In the meantime, we should at least do our best to understand the work that has already been done and its significance to us. This very much includes the rights of the mentally handicapped, which have proved such a contentious issue here. This theme – of mental handicap – is one I hope to pursue shortly, both for its own interest and because a principled investigation, grounded in the ethical reasoning that underpins human rights, has implications for considerations of “consent” that can be applied more widely.

Chemical castration and B4U-ACT: a challenge


A few days ago a Briton living in the US was sentenced to serve 27 years in prison before being deported back to the UK, after plotting to kidnap, rape, kill and eat children. Authorities last year found a dungeon, homemade child-sized coffin, a child-sized cage with exterior locks, butchering kit and torture tools at the Massachusetts home of Geoffrey Portway, who had engaged in online discussions with others about a mutual interest in abducting and murdering children.

Castration tools were among the equipment found. In view of that grisly detail, there are some who might feel castration would be poetically appropriate as a precondition of Portway being considered for parole. Personally, I would prefer he were never released. His plans went far beyond S/M fantasy: even surgical castration – as opposed to the reversible chemical sort – would leave the more grotesque aspects of his criminal motivation untouched.

There are many other cases, though, in which offenders who have sexually assaulted children in a coercive or forceful way, or even those who have not so offended but have good grounds for fearing they are in imminent danger of doing so, could be considered appropriate candidates for treatment aimed at eliminating or greatly reducing their sex drive. B4U-ACT was castigated by a commentator here at Heretic TOC recently for failing to distance itself from such treatment. This was Jeff, who asked how could it be right for such an organisation to promote a treatment that would inevitably be harmful to a MAP’s mental health when it had been set up to improve standards of mental health provision?
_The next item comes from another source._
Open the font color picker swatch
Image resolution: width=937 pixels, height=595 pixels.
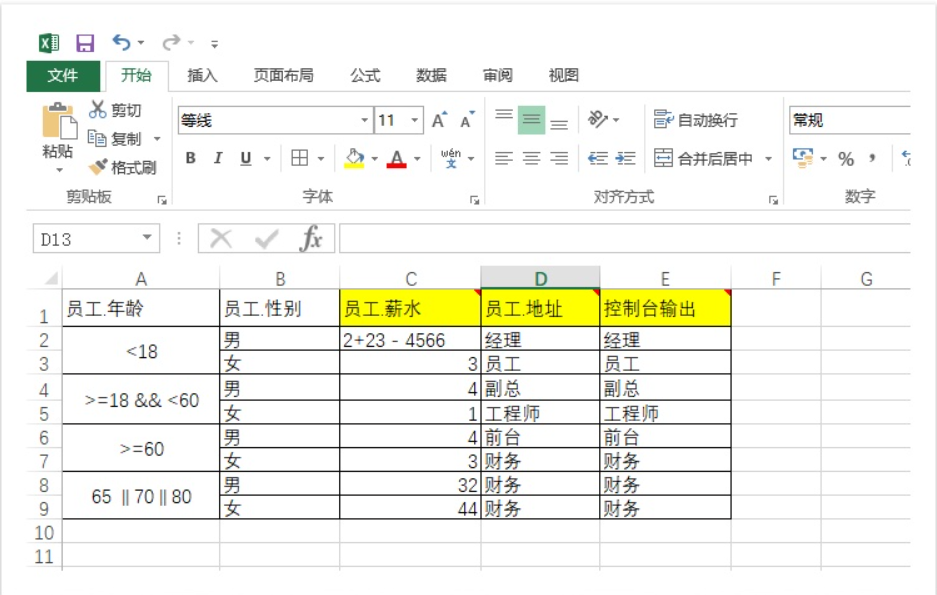tap(397, 159)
Decca Aitkenhead, writing in the Guardian, visited some of the relevant issues in an informative and thoughtful article last year which makes a useful starting point for me to take the matter a bit further. She introduced her piece through the story of “Barry” (not the Barry who was responding here to Jeff!), who was sentenced to life in prison in 1976 for murdering a random stranger who had refused him a light for his cigarette. He had never been convicted as a sex offender but was put on a sex offender treatment programme (SOTP) in prison. This was because he committed an offence of common assault after being let out on licence: he had lured a girl behind some bushes and the assault occurred following a sexual advance, when she tried to escape. During the course of the SOTP he admitted to being a serial voyeur in constant danger of attacking young females.

So when a prison doctor offered him a pill that might take away his sex drive, “I didn’t think twice,” he reportedly said. “I jumped at it. And I haven’t looked back.”

For patients with obsessive sexual fantasies, Aitkenhead continues, antidepressants from the family of SSRIs that includes Prozac, often prescribed to treat obsessive compulsive disorder, can help them control their sexual thoughts. The second and more radical approach is an anti-androgen drug, such as leuprorelin, which reduces testosterone levels and makes the patient impotent. Research from Scandinavia, she writes, has reported a drop in reoffending rates from 40% to between zero and 5%. Barry was among those who advanced beyond SSRIs to anti-androgen treatment – which one would have thought would stand him in good stead with the Parole Board in order to secure a further release from prison. Herein, though, lies a tale to which I will return.

For the moment, let’s just review Barry’s situation as reported so far. He wants to be free; he does not wish to harm anyone (unlike Geoffrey Portway); he professes to be happy with the treatment, which he feels is a success; I imagine his supervisors on the SOTP feel he has made progress, judging by his attitude as it comes across in what he reportedly told Aitkenhead. So, if he can go back into society with a good prospect of making a success of it, what’s not to like?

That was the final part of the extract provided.